Foreign portfolio investors (FPIs) were allowed to write off all debt securities that they were unable to sell on Monday by market regulator SEBI. The Securities and Exchange Board of India (SEBI) stated in a circular that this will only apply to FPIs who choose to renounce their registration.
“In response to multiple stakeholder requests, it has now been decided to allow FPIs to write off all debt securities in their account that they are not able to sell for any reason. Only those FPIs who decide to resign their registration would be affected,” SEBI stated.
The regulator allowed FPIs to write down all of the companies’ shares that they were unable to sell in September. It further stated that the method outlined in the operating rules must be followed for the write-off.
The Securities and Exchange Board of India (SEBI) is likely to postpone and amend the T+1 settlement cycle mandate. Following comments from international investors, the settlement cycle may now be phased in and only apply to the bottom 100 companies starting February 25, according to sources.
Foreign portfolio investors (FPIs) are objecting to the circular’s provisions, which were supposed to take effect on January 1, 2022. Time zone disparities, the danger of transaction mismatches, and challenges with organising currency on the trading day are all factors that could obstruct a seamless transition to the shorter settlement cycle, according to them.
Most major markets settle trades within two days. Taiwan has returned to the T+2 cycle after switching to the T+1 settlement. Moving equities within important benchmark indices such as the Nifty 50 and the Sensex to the upside, according to experts. If liquidity runs out and FPIs stop trading, the T+1 cycle could be dangerous.
According to the new plans of the regulator, the bottom 100 stocks by market capitalization will be added to the shorter settlement cycle first, followed by 500 more stocks from the bottom every month until all equities are moved to the shorter settlement cycle.
This will provide systems and market infrastructure institutions with enough time to respond to the new cycle. FPIs will have plenty of time to adjust because they typically trade in the top 200 stocks.
Stock exchanges will be required to continue using the T+1 settlement cycle for a minimum of six months after choosing it for a scrip. Following that, if the exchange wishes to return to the T+2 settlement cycle, it will notify the market one month ahead of time. The minimum notice time will apply to any future move.

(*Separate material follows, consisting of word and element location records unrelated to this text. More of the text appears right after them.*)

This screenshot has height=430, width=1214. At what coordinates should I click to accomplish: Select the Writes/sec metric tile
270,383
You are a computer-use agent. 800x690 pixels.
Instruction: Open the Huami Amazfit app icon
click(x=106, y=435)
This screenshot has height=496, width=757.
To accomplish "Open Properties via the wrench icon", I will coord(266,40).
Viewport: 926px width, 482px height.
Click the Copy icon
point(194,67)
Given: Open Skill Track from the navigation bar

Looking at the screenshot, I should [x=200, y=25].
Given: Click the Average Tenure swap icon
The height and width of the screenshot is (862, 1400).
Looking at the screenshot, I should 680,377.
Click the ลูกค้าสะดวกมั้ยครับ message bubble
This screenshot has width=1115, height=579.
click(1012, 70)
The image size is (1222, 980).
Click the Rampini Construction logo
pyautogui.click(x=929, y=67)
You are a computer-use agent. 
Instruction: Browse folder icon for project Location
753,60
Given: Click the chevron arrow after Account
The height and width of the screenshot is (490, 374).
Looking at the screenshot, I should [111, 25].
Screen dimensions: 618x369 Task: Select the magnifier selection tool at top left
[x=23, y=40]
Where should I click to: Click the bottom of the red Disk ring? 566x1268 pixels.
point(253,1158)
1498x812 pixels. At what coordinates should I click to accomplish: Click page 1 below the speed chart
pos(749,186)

Q1. What are debt securities?
Debt securities are financial instruments that guarantee a stream of interest payments to their owners. Bonds are a common type of financial instrument and include government bonds, corporate bonds, municipal bonds, collateralized bonds, and zero-coupon bonds.
Q2. What are the distinctions between debt and equity securities?
Debt securities imply a loan to the company, whereas equity securities indicate ownership in the company. Debt securities offer a predetermined return in the form of interest payments, whereas equity securities have variable returns in the form of dividends and capital gains.
Q3. Why is it necessary to purchase debt securities?
Debt securities ensure that interest is paid on time and that the principal is repaid. They can be sold before they reach maturity, allowing investors to profit or lose money on their initial investment.